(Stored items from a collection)
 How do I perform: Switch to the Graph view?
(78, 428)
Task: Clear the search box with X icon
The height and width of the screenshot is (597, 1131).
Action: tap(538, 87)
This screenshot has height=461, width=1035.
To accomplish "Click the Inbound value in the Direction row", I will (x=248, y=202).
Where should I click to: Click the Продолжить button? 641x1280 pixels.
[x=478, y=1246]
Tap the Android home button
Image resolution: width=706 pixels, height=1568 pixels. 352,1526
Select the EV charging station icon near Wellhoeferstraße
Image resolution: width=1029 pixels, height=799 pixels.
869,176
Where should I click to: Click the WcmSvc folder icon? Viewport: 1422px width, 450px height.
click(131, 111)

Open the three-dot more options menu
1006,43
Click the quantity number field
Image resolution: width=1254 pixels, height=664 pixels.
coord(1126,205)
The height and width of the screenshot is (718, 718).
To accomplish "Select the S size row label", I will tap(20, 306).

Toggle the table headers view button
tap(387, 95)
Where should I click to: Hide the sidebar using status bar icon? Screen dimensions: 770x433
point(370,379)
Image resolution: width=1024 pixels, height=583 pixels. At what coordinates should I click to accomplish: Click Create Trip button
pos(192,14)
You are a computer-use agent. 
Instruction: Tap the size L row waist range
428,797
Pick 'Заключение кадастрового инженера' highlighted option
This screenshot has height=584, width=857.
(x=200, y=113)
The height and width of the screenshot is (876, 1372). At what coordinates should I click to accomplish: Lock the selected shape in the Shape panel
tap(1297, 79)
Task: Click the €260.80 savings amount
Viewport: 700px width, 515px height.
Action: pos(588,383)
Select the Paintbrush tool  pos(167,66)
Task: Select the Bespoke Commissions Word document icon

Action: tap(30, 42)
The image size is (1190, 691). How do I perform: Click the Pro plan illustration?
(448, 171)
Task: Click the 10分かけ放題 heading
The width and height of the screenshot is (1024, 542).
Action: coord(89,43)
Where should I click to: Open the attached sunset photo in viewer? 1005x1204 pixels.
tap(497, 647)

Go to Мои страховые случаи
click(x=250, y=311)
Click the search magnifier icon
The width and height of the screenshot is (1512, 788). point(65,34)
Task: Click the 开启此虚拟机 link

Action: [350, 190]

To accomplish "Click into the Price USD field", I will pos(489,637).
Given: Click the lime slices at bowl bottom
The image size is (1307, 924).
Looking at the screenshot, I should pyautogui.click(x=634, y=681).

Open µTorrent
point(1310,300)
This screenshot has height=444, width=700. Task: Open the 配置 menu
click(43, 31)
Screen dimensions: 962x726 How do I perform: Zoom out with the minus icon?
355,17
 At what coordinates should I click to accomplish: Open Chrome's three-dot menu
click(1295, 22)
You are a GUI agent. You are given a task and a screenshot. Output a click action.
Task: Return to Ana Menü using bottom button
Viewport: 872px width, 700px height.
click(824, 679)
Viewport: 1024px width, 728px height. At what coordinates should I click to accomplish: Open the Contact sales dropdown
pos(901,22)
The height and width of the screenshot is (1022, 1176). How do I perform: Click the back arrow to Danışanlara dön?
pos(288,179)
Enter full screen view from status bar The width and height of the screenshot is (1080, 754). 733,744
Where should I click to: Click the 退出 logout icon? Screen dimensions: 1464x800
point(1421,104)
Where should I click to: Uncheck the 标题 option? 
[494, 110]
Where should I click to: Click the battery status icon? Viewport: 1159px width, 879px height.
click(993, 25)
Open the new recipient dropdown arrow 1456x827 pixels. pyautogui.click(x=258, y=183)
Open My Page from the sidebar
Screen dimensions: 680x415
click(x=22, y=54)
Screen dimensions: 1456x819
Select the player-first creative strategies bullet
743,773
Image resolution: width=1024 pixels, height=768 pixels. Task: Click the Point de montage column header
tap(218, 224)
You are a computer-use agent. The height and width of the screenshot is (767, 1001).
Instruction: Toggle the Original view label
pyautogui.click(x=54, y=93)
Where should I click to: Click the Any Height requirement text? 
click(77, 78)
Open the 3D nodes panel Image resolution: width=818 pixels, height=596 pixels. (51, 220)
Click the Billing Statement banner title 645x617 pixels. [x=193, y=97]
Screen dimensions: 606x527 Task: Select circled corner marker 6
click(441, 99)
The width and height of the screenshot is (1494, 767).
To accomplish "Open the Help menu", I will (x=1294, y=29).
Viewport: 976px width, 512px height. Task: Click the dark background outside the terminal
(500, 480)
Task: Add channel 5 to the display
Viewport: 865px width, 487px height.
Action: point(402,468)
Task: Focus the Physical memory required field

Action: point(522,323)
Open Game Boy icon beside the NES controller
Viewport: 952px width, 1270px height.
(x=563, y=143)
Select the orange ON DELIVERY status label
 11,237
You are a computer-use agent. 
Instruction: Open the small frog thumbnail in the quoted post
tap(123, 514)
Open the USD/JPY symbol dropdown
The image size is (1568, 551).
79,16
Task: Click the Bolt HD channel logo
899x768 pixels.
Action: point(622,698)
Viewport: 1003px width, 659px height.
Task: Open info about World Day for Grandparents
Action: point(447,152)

**EXERCISE REQUIREMENTS**
Return the data in its entirety, exactly as given.

**COMPLETED EXERCISE**
 How do I perform: Switch to the Graph view?
(78, 428)
Task: Clear the search box with X icon
The height and width of the screenshot is (597, 1131).
Action: tap(538, 87)
This screenshot has height=461, width=1035.
To accomplish "Click the Inbound value in the Direction row", I will (x=248, y=202).
Where should I click to: Click the Продолжить button? 641x1280 pixels.
[x=478, y=1246]
Tap the Android home button
Image resolution: width=706 pixels, height=1568 pixels. 352,1526
Select the EV charging station icon near Wellhoeferstraße
Image resolution: width=1029 pixels, height=799 pixels.
869,176
Where should I click to: Click the WcmSvc folder icon? Viewport: 1422px width, 450px height.
click(131, 111)

Open the three-dot more options menu
1006,43
Click the quantity number field
Image resolution: width=1254 pixels, height=664 pixels.
coord(1126,205)
The height and width of the screenshot is (718, 718).
To accomplish "Select the S size row label", I will tap(20, 306).

Toggle the table headers view button
tap(387, 95)
Where should I click to: Hide the sidebar using status bar icon? Screen dimensions: 770x433
point(370,379)
Image resolution: width=1024 pixels, height=583 pixels. At what coordinates should I click to accomplish: Click Create Trip button
pos(192,14)
You are a computer-use agent. 
Instruction: Tap the size L row waist range
428,797
Pick 'Заключение кадастрового инженера' highlighted option
This screenshot has height=584, width=857.
(x=200, y=113)
The height and width of the screenshot is (876, 1372). At what coordinates should I click to accomplish: Lock the selected shape in the Shape panel
tap(1297, 79)
Task: Click the €260.80 savings amount
Viewport: 700px width, 515px height.
Action: pos(588,383)
Select the Paintbrush tool  pos(167,66)
Task: Select the Bespoke Commissions Word document icon

Action: tap(30, 42)
The image size is (1190, 691). How do I perform: Click the Pro plan illustration?
(448, 171)
Task: Click the 10分かけ放題 heading
The width and height of the screenshot is (1024, 542).
Action: coord(89,43)
Where should I click to: Open the attached sunset photo in viewer? 1005x1204 pixels.
tap(497, 647)

Go to Мои страховые случаи
click(x=250, y=311)
Click the search magnifier icon
The width and height of the screenshot is (1512, 788). point(65,34)
Task: Click the 开启此虚拟机 link

Action: [350, 190]

To accomplish "Click into the Price USD field", I will pos(489,637).
Given: Click the lime slices at bowl bottom
The image size is (1307, 924).
Looking at the screenshot, I should pyautogui.click(x=634, y=681).

Open µTorrent
point(1310,300)
This screenshot has height=444, width=700. Task: Open the 配置 menu
click(43, 31)
Screen dimensions: 962x726 How do I perform: Zoom out with the minus icon?
355,17
 At what coordinates should I click to accomplish: Open Chrome's three-dot menu
click(1295, 22)
You are a GUI agent. You are given a task and a screenshot. Output a click action.
Task: Return to Ana Menü using bottom button
Viewport: 872px width, 700px height.
click(824, 679)
Viewport: 1024px width, 728px height. At what coordinates should I click to accomplish: Open the Contact sales dropdown
pos(901,22)
The height and width of the screenshot is (1022, 1176). How do I perform: Click the back arrow to Danışanlara dön?
pos(288,179)
Enter full screen view from status bar The width and height of the screenshot is (1080, 754). 733,744
Where should I click to: Click the 退出 logout icon? Screen dimensions: 1464x800
point(1421,104)
Where should I click to: Uncheck the 标题 option? 
[494, 110]
Where should I click to: Click the battery status icon? Viewport: 1159px width, 879px height.
click(993, 25)
Open the new recipient dropdown arrow 1456x827 pixels. pyautogui.click(x=258, y=183)
Open My Page from the sidebar
Screen dimensions: 680x415
click(x=22, y=54)
Screen dimensions: 1456x819
Select the player-first creative strategies bullet
743,773
Image resolution: width=1024 pixels, height=768 pixels. Task: Click the Point de montage column header
tap(218, 224)
You are a computer-use agent. The height and width of the screenshot is (767, 1001).
Instruction: Toggle the Original view label
pyautogui.click(x=54, y=93)
Where should I click to: Click the Any Height requirement text? 
click(77, 78)
Open the 3D nodes panel Image resolution: width=818 pixels, height=596 pixels. (51, 220)
Click the Billing Statement banner title 645x617 pixels. [x=193, y=97]
Screen dimensions: 606x527 Task: Select circled corner marker 6
click(441, 99)
The width and height of the screenshot is (1494, 767).
To accomplish "Open the Help menu", I will (x=1294, y=29).
Viewport: 976px width, 512px height. Task: Click the dark background outside the terminal
(500, 480)
Task: Add channel 5 to the display
Viewport: 865px width, 487px height.
Action: point(402,468)
Task: Focus the Physical memory required field

Action: point(522,323)
Open Game Boy icon beside the NES controller
Viewport: 952px width, 1270px height.
(x=563, y=143)
Select the orange ON DELIVERY status label
 11,237
You are a computer-use agent. 
Instruction: Open the small frog thumbnail in the quoted post
tap(123, 514)
Open the USD/JPY symbol dropdown
The image size is (1568, 551).
79,16
Task: Click the Bolt HD channel logo
899x768 pixels.
Action: point(622,698)
Viewport: 1003px width, 659px height.
Task: Open info about World Day for Grandparents
Action: point(447,152)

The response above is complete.